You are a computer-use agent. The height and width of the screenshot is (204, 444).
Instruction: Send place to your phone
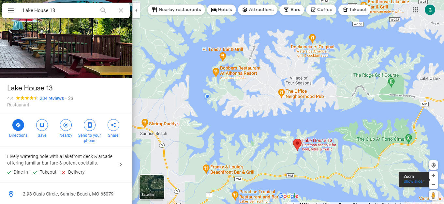[x=90, y=125]
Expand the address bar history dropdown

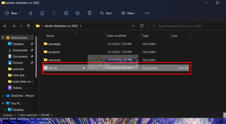coord(133,26)
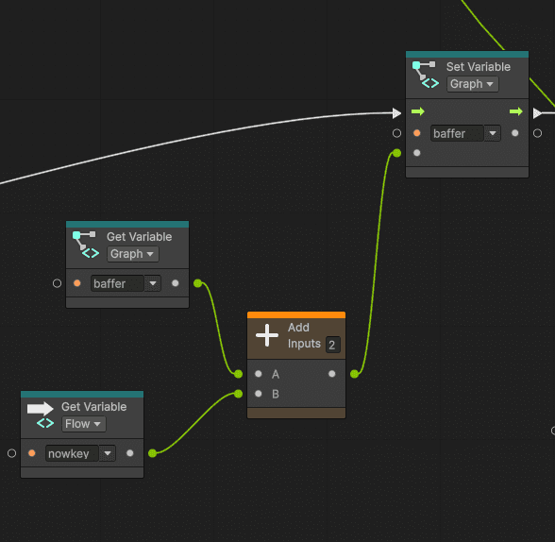Screen dimensions: 555x542
Task: Click green flow output arrow on Set Variable
Action: pos(515,111)
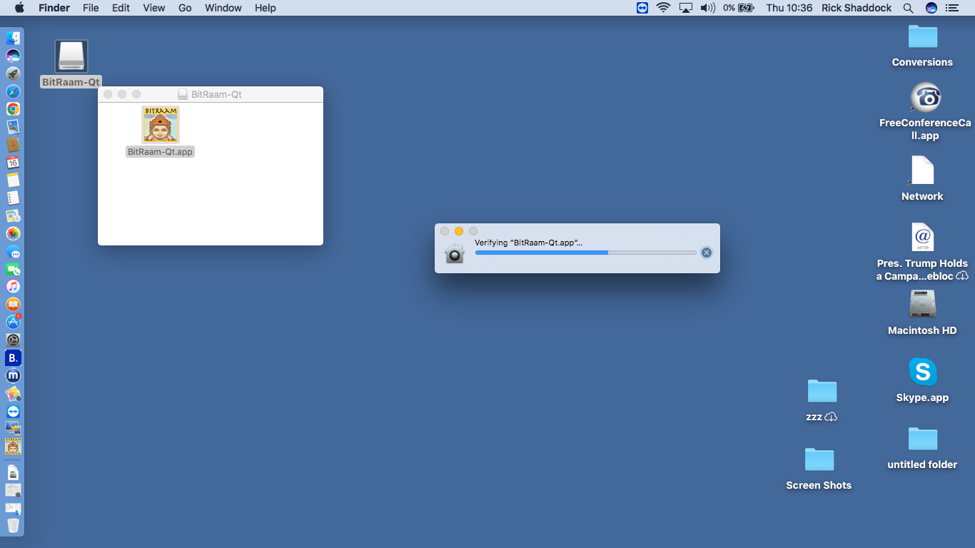The width and height of the screenshot is (975, 548).
Task: Open BitRaam-Qt.app in the Finder window
Action: point(160,126)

____________

■ TASK BRIEF
Please transcribe the whole listing above exactly, with the images left out.

■ SOLUTION FOR THIS EXERCISE
You are a computer-use agent. The height and width of the screenshot is (204, 444).
Instruction: Send place to your phone
[x=90, y=125]
Expand the address bar history dropdown

coord(133,26)
Screen dimensions: 555x542
Task: Click green flow output arrow on Set Variable
Action: pos(515,111)
The width and height of the screenshot is (975, 548).
Task: Open BitRaam-Qt.app in the Finder window
Action: point(160,126)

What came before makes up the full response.